Friday, May 9, 2008

The Best Mainstream and Ultraportable Laptops


Making an ultrathin laptop requires a careful selection of components, as well as a willingness to push the limits of technology.

Laptop makers strive to build their ultraportables ever lighter and thinner without skimping on features or power. Last year's Toshiba Portégé R500 and Sony VAIO VGN-TZ150N were trailblazers in the thinness quest. Both fit optical drives in sub-3-pound frames less than an inch thick. (The R500's DVD drive is just 7mm thick.) They both have motherboards the size of your hand, and other miniaturized components. Yet trade-offs were made. The R500 and TX150N have a meager 1GB of RAM apiece (we recommend 2GB to run Vista), and their CPUs are weak.

The latest thinness champ is the Apple MacBook Air. Its thickest part (at the back, lid closed) is 0.76 inch, about the same as the R500's thinnest point, yet the Air tapers to just 0.16 inch at the front bezel. Though it would be swell if every laptop could fit into a manila envelope as the the MacBook Air does, Apple paid a price for pushing the envelope (pun intended) on size, doing without a DVD drive and removable batteries. There's no magic involved—design is a science. We'll look at what went into making the Air and other ultrathin laptops, as well as some of the compromises required.

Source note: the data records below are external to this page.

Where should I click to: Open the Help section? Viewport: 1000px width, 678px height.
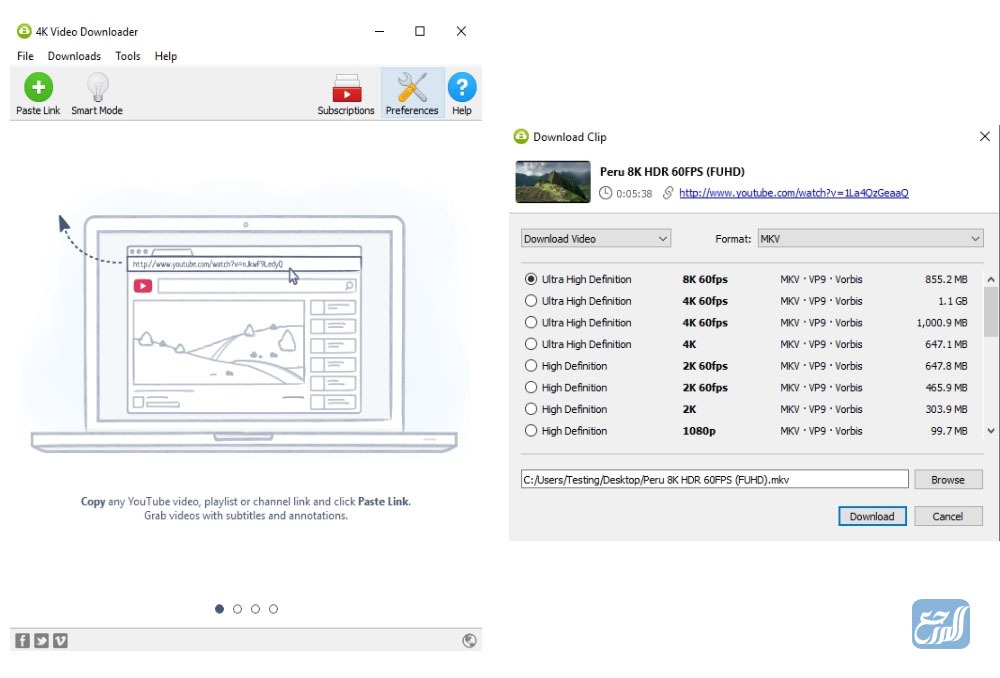point(461,92)
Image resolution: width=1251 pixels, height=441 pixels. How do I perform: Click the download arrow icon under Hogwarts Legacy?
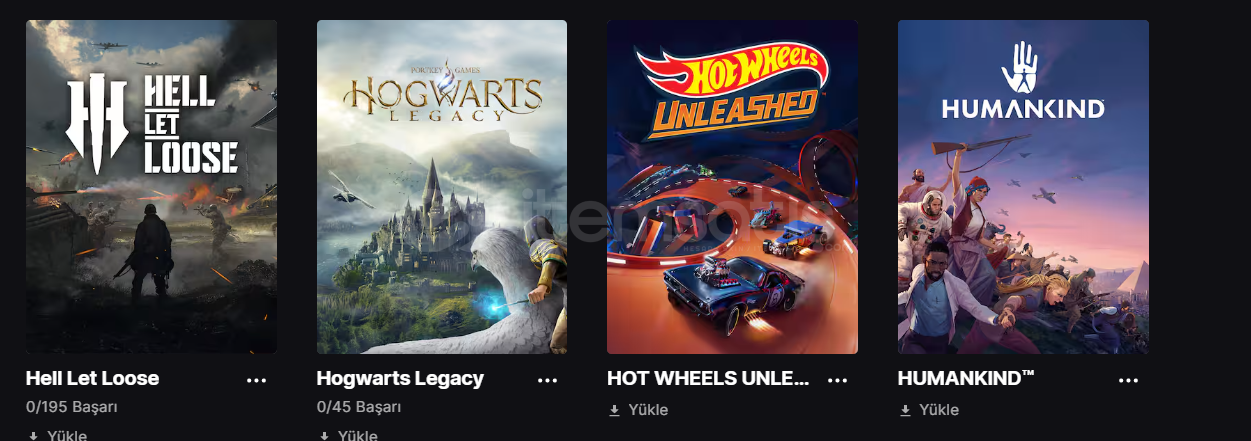tap(324, 436)
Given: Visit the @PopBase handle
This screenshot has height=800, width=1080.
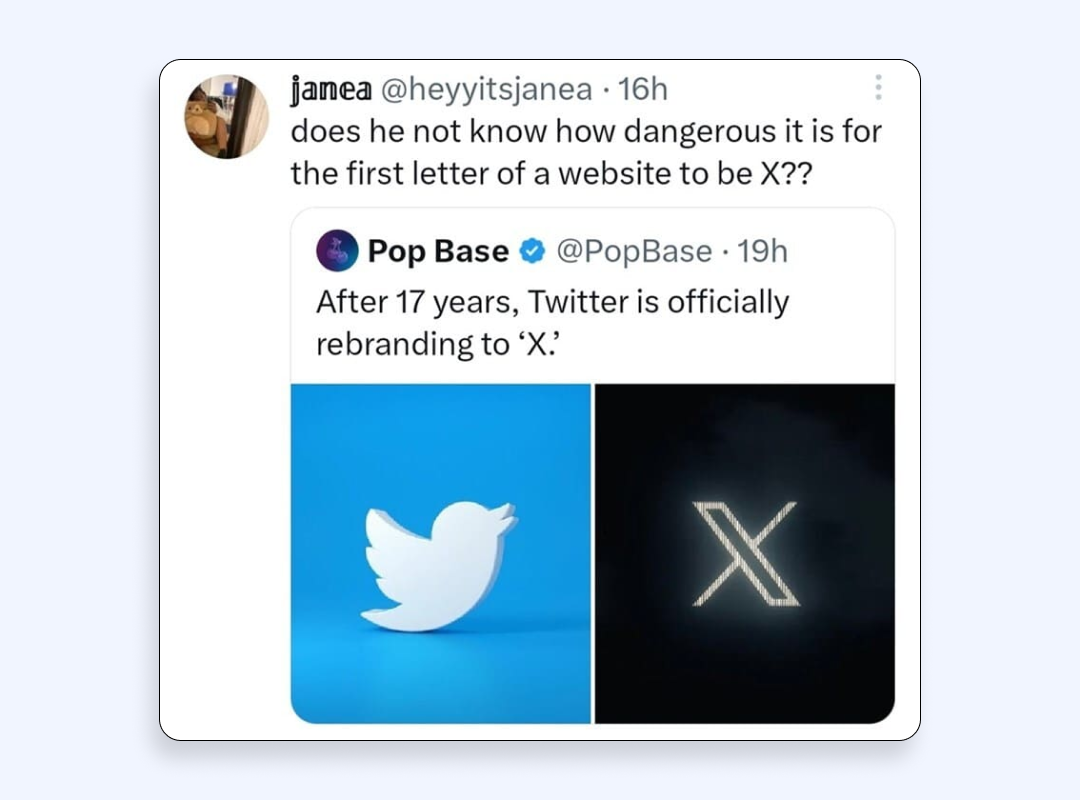Looking at the screenshot, I should (634, 252).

A compelling aspect of the MacBook Air's design is the layout of its innards. The first thing you see, once you unscrew the base plate, is the (1) huge but ultrathin battery, which fills two-thirds of the laptop. The (2) motherboard and the (3) hard drive take up the rest. Apple squeezed the (4) 802.11n wireless module, about half as big as the PCI Express Mini Card Wi-Fi adapters used in most laptops, into a corner. There was room for only a single (5) USB port, plus a mini-DVI port and headphone jack.

PC makers are using strong yet lightweight materials to create thin frames. The Sony TZ150N used carbon fiber; the Toshiba R500, a sturdy plastic. The MacBook Air employs aluminum alloy.

All the ultraportables featured in this story, except for the Acer Ferrari 1100, use LED-backlit screens, which are replacing CCFL (fluorescent) tubes. LED screens are a bit thinner (and can be held by thinner frames) and more energy-efficient. One reason LED screens are thinner is that LEDs are like strings wired along the edges of the screen or as a matrix in the middle, whereas CCFLs are thicker glass tubes. Also, a CCFL's inverter, which drives power to the tubes, is replaced by an LED's smaller driver board.

A compact motherboard is key. Both the TZ150N and MacBook Air fit components on both sides of their boards. The Sony's memory is upgradable via a SODIMM slot, but Apple couldn't include one because of the Air's thinness. The (6) 16 memory chips, which yield a total of 2GB of RAM, had to be soldered onto the motherboard, 8 on each side.

You commonly find low-voltage (LV) or ultra-low-voltage (ULV) processors on sub-3-pound ultraportables. Though not as powerful as standard-voltage chips, they're smaller and more energy-efficient. Their compactness opens up space on the motherboard, or allows vendors to create smaller boards. They produce less heat, so fans or heat sinks are smaller. The Portégé R500 and VAIO TZ150N use ULV Core 2 Duo CPUs, while the Fujitsu LifeBook P8010 has a 1.2-GHz Core 2 Duo LV chip. The MacBook Air's CPU is more unusual. All that Intel and Apple have said about it is that it's a (7) 1.6-GHz Core 2 Duo P7500, based on the 65-nm Merom chip. Its footprint is almost 40 percent smaller, and it's rated 15W less than a standard-voltage chip. Apple calls it a low-powered, standard-voltage chip.

Even when going small, most laptops stick with standard batteries. The MacBook Air is an exception, and its proprietary battery has its flaws. It costs $129, has a mere 37-Wh rating, is reportedly fragile, and isn't user-upgradable.

For external power, Apple used a (8) MagSafe AC adapter, to which the power cord magnetically attaches.

The Sony VAIO VGN-TZ150N and Panasonic Toughbook CF-W5 are unique among sub-3-pound laptops with optical drives in offering a cellular broadband (EV-DO) modem. Unlike the Air's, their frames are thick enough to support the modem's PCI card slot. It'll be interesting to see which laptop makers adopt WiMAX, Intel's next-generation wireless, when it's introduced later this year.

Most tiny ultraportables use 1.8-inch-diameter drives, smaller than standard, 2.5-inch notebook drives but also, at 4,200 rpm versus 5,400 rpm, slower spinning. Solid-state drives (SSDs) are the latest innovation in hard drives. SSDs come in both 1.8-inch and 2.5-inch forms. They're faster than spinning drives and should last longer, but they're still of limited capacity and very pricey. Apple offers a 64GB SSD for the Air for $999.